研究发现电针能够上调NRG-1和ErbB2的表达,NRG-1和ErbB2受体结合并激活下游信号通路,NRG-1/ErbB2信号通路对施旺细胞生存信号传导非常重要,该通路能够促进施旺细胞分化、增殖和迁移,增强施旺细胞生存[27-28]。张丽丽等[29-30]探讨醒脑开窍针法对缺血/再灌注大鼠大脑皮层NRG-1及其受体ErbB4蛋白表达的影响。结果显示针刺组大脑皮层缺血半暗带NRG-1的表达高于正常组、假手术组、模型组和非穴位组(P<0.05) ,穴位组 ErbB4 表达也高于正常组和假手术组(P<0.05),提示电针刺激水沟和内关使皮层缺血半暗带内源性NRG-1的表达增加更显著,在缺血性脑损伤中发挥神经保护作用。
在脑缺血的发展中凋亡起着重要的作用。神经元凋亡的数目直接决定着梗死区域的面积和缺血后继发性损害的程度,所以及时遏制凋亡是挽救凋亡前期神经元的关键。针刺通过调控NRG/ErbB通路,上调内源性NRG及其受体ErbB的表达水平,一方面,在一定程度上抑制了神经元的凋亡,另一方面,通过增加NRG及ErbB的表达,抑制炎症因子释放和表达,抑制单核细胞浸润、星形胶质细胞活化后与细胞因子产生,从而抑制脑梗死后的炎症反应,起到神经保护作用。

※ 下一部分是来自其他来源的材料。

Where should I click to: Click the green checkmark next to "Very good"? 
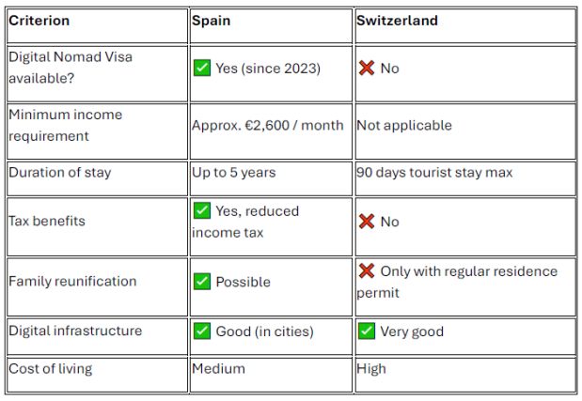366,331
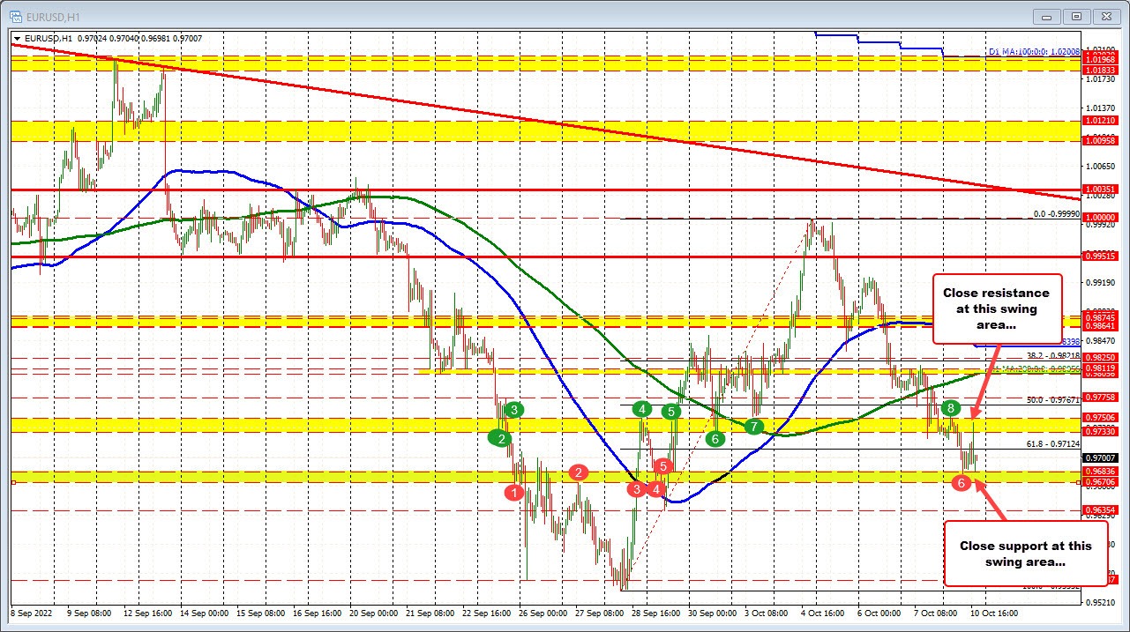Image resolution: width=1130 pixels, height=632 pixels.
Task: Click red marker 1 at the late-September decline
Action: coord(514,493)
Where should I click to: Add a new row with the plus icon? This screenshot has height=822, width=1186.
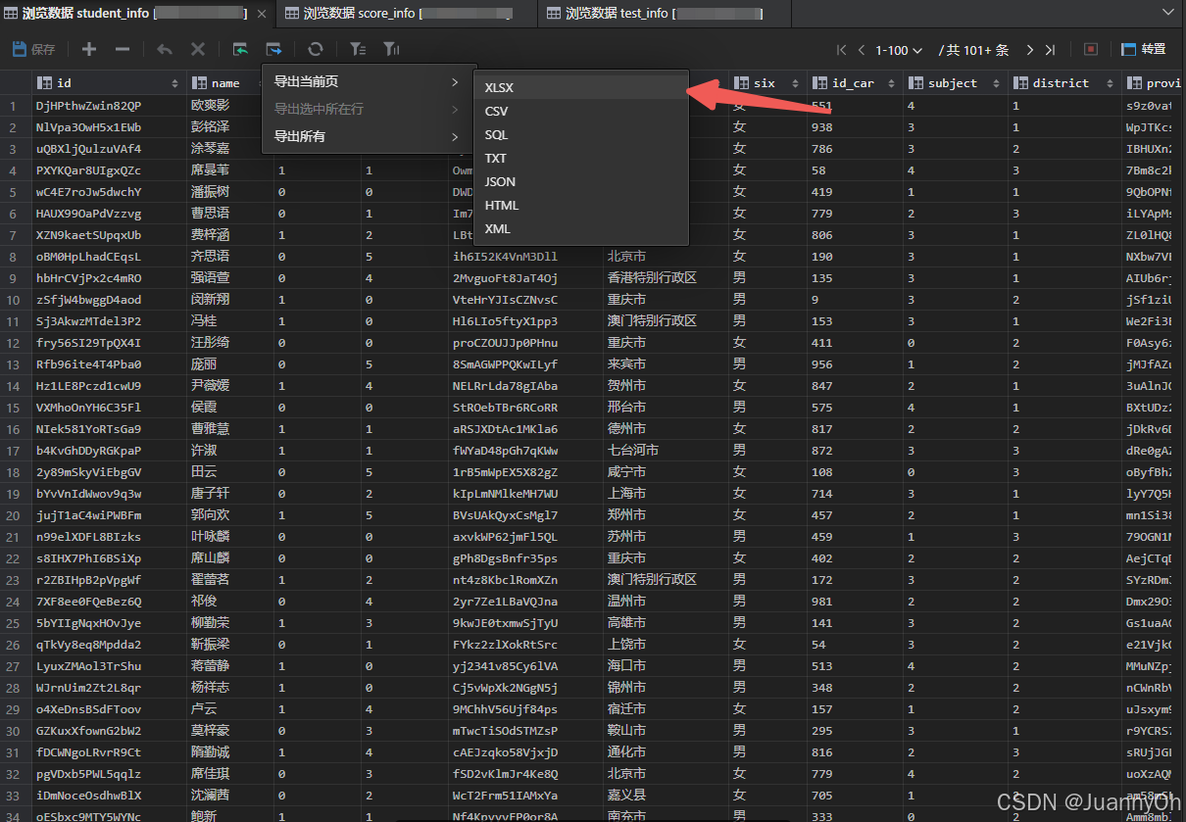click(88, 49)
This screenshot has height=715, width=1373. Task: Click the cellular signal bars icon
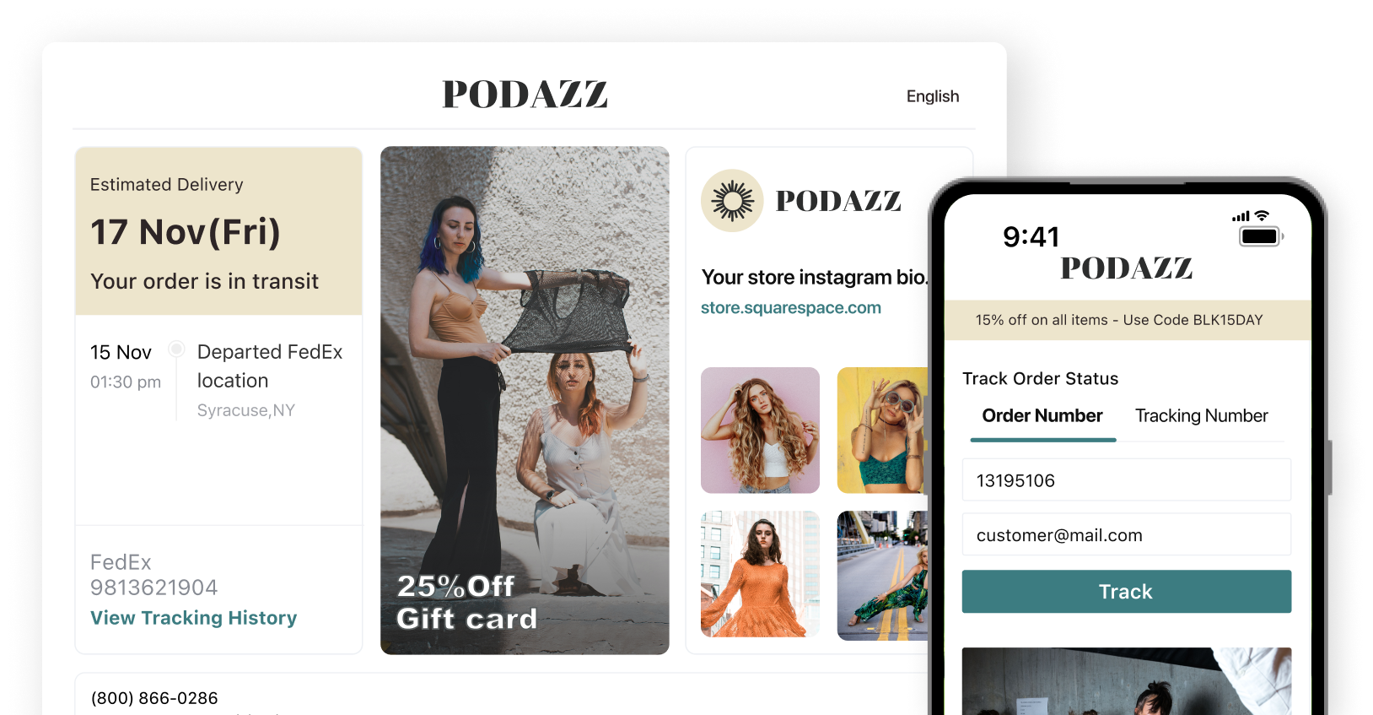1241,217
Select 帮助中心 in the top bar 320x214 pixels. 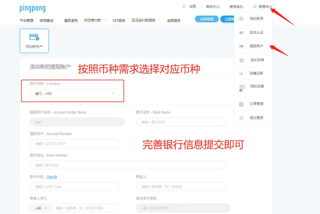pos(213,6)
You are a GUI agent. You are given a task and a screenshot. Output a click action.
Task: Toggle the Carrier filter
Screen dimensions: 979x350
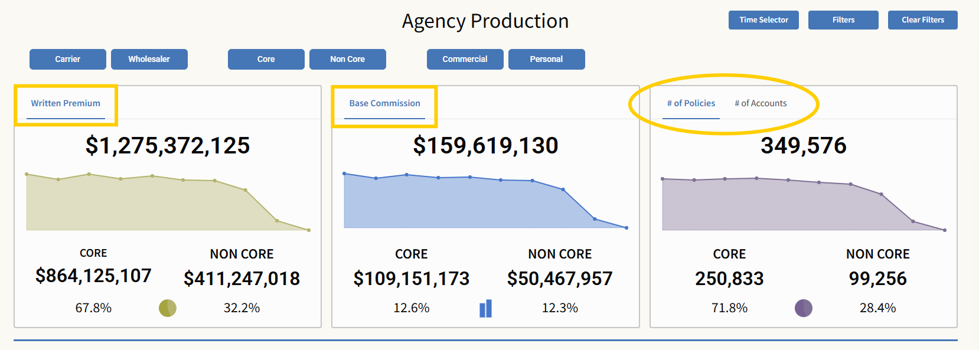coord(68,59)
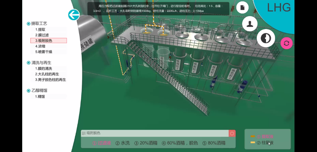This screenshot has width=317, height=152.
Task: Click the list icon beside 吸附脱色 title
Action: [x=84, y=133]
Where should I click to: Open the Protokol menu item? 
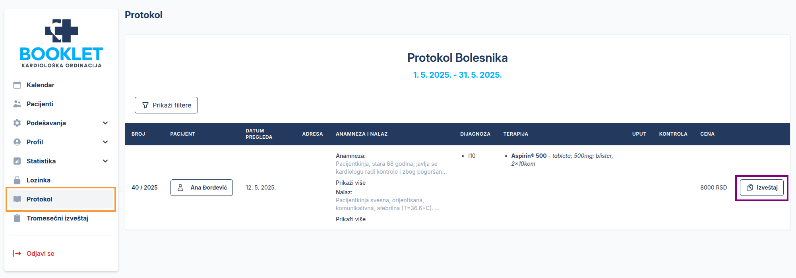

脑梗死的病理生理机制十分复杂,NRG/ErbB信号通路对脑梗死的神经保护机制可能涉及干扰NJFB,NJFB是介导许多炎症反应的转录因子。也可能通过激活磷脂酰肌醇3-激酶/Akt信号通路发挥其神经保护作用,该信号通路已被证明可促进细胞存活。NRG/ErbB信号通路还可能参与缺血后皮质神经元的可塑性,从而促进功能恢复。针刺调控NRG/ErbB信号通路对脑梗死的保护作用机制,涉及抑制凋亡、炎症反应和胶质反应以及调节神经营养因子等,其作用具有特异性,是一种迟发的神经保护作用,而针刺调控的内源性NRG/ErbB信号通路与外源性的NRG-1对脑梗死的神经保护作用机制是否相似,仍然需要深入研究。此外,进一步研究,还应当阐明针刺调控NRG/ErbB通路神经保护途径背后的信号机制及分子机制,探讨针刺调控脑梗死后NRG/ErbB通路的时间窗,推进针刺治疗脑梗死的机制研究,为临床脑梗死患者的治疗提供理论依据。